▶ [YOUR TASK] Pictures are not part of the copy. Reproduce all the records exactly.

Screenshot grounding data:
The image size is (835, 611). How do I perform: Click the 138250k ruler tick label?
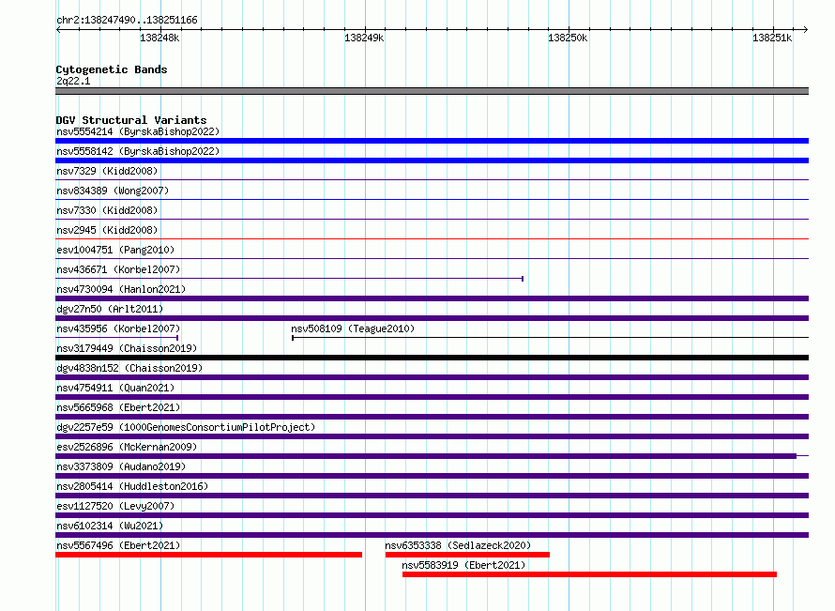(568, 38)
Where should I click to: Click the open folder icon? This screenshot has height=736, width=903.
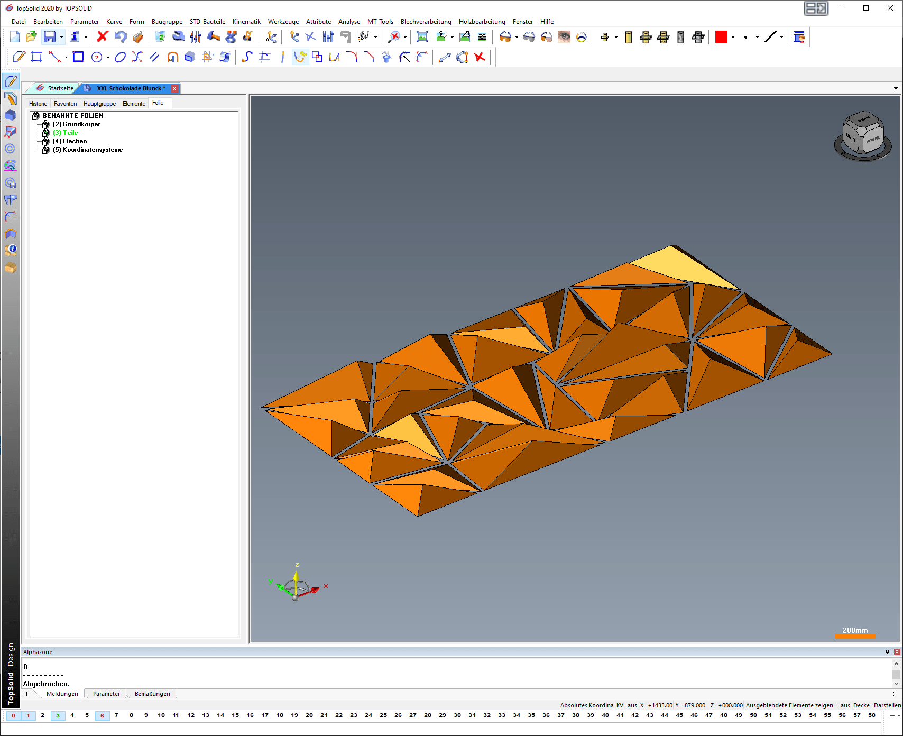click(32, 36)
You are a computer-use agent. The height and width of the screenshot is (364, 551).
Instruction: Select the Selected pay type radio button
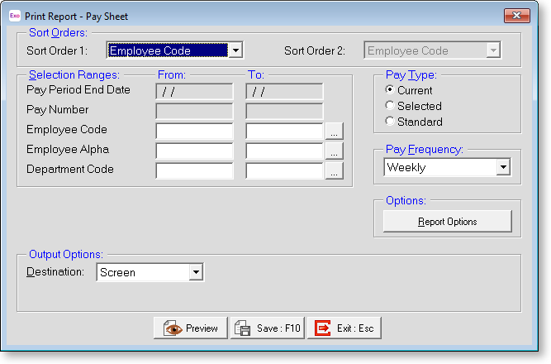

▶ [RESULT OF THIS EXERCISE]
The image size is (835, 611). How do I perform: Click the 138250k ruler tick label?
(568, 38)
Where should I click to: Click the open folder icon? This screenshot has height=736, width=903.
click(32, 36)
You are a computer-use agent. The height and width of the screenshot is (364, 551).
Instruction: Select the Selected pay type radio button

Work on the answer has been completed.